John Berthelsen, Asia Sentinel
Former Malaysian Prime Minister Mahathir Mohamad, having been instrumental in driving his successor Abdullah Ahmad Badawi from power in 2009 after a poor electoral performance, now may be poised to try to do the same thing to the current prime minister, Najib Tun Razak.
It may depend on whether Najib jumps or is pushed, however. The premier is said to be disillusioned and discouraged and may leave the premiership at the United Malays National Organization annual general meeting in October, handing over power to the current vice president Muhyiddin Yassin, sources say – if he lasts that long. Najib led the Barisan Nasional to its lowest vote total since independence at 46.66 percent of the popular vote to the Pakatan Rakyat coalition’s 50.1 percent, taking a diminished 133 seats in the parliament to Pakatan Rakyat’s 89 – amid allegations of voter irregularities that put the Barisan over the top.

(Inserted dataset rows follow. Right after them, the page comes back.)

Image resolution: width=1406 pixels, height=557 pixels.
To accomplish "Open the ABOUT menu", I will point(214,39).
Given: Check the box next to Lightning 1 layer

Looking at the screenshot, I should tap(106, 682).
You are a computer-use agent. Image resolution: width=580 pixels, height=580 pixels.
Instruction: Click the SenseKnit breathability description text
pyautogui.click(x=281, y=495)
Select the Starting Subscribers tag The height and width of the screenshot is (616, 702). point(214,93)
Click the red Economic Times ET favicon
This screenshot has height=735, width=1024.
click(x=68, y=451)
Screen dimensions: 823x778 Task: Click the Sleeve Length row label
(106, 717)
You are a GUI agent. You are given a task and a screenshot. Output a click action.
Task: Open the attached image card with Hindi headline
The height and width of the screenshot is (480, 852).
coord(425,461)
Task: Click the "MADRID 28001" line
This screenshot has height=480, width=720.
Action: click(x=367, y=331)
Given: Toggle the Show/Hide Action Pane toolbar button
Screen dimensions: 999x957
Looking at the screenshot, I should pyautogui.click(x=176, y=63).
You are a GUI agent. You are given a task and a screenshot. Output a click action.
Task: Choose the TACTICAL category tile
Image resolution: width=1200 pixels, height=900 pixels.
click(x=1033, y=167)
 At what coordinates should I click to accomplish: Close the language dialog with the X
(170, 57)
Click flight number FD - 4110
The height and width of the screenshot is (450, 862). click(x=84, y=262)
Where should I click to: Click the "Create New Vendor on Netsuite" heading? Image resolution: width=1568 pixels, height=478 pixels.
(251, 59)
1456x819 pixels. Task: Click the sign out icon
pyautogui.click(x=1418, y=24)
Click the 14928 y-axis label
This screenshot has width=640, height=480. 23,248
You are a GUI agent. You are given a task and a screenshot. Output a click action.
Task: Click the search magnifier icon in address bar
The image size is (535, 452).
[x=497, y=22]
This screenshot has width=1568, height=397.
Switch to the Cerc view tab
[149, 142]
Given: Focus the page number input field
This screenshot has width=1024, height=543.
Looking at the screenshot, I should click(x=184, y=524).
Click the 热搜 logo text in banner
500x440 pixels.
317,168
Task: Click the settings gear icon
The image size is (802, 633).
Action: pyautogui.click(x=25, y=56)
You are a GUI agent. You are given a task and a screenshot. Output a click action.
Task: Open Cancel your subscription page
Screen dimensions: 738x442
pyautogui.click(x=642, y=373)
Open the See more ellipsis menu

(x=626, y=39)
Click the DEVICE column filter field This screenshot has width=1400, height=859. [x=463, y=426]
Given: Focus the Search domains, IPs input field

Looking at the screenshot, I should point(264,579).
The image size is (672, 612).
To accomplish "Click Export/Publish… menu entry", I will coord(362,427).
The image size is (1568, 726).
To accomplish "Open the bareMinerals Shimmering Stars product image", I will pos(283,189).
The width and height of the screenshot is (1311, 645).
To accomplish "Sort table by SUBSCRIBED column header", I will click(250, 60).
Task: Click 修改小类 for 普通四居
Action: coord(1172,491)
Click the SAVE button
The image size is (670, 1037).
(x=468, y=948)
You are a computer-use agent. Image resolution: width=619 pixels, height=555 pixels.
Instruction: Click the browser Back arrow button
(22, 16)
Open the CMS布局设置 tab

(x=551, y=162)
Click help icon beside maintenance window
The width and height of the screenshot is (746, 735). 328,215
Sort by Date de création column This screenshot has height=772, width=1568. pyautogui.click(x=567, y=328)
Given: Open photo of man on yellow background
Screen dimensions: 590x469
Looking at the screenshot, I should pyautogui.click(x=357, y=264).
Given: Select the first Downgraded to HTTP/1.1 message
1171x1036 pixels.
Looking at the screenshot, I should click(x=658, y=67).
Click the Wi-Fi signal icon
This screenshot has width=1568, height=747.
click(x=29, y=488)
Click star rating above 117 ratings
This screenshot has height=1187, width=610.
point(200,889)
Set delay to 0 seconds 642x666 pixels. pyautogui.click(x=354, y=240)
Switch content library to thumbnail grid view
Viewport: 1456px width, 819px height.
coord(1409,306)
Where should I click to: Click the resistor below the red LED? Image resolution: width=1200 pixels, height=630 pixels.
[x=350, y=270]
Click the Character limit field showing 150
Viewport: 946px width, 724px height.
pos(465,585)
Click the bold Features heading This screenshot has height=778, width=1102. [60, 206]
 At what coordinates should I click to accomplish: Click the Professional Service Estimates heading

“I am told that Najib will hand over to Muhyiddin in October,” a lawyer with close contacts to UMNO said. “The change may finally come but voluntarily between Najib and Muhyiddin. We’ll have to let it play it out some more.”
That could foreshadow months of instability inside the UMNO leadership as a weakened Najib hangs on to power in the face of a wing of the party that wants to double down on the policies that have led to diminished returns in the last two elections. Toppling him now for Muhyiddin could well lead to costly party rifts, as it did in 2009 with the Badawi faction of the party. A change would probably signal that UMNO will steer to the conservative right, counterintuitive to what the electorate appears to have been saying. It was UMNO moderates such as Khairy Jamaluddin and Shahrir Samad who profited in the election while Malay nationalists Ibrahim Ali and Zulkifli Noordin were soundly defeated.
The Mahathir wing appears disdainful of Najib’s 1Malaysia strategy, which calls for an emphasis on ethnic harmony and national unity. If anything, the 87-year-old former prime minister, with his sponsorship of the Malay nationalist NGO Perkasa, appears to be reverting to his days as a Malay firebrand that got him kicked out of UMNO for several years before he was reinstated by Najib’s father, Tun Abdul Razak.
However, Mahathir, a source said, “campaigned hard for Najib and the Barisan Nasional. The Doc (Mahathir) let Najib do what he wanted pretty much. Najib led UMNO with his Economic Transformation Program, Government Transformation Program, etc. Now that the results weren’t good Najib has to take responsibility. Most importantly, I get the sense that Najib was completely devastated and doesn’t want the job anymore. Furthermore, Muhyiddin can fight fire with fire against DAP’s race campaign.”
It thus remains to be seen if Najib’s ETP and GTP programs, the cornerstone of his government policy, are at risk, emphasizing as they do competitive bidding instead of special privileges for ethnic Malays. Muhyiddin, although not as strident as other Malay nationalists, nonetheless is closer to Mahathir’s line of thinking than many are comfortable with.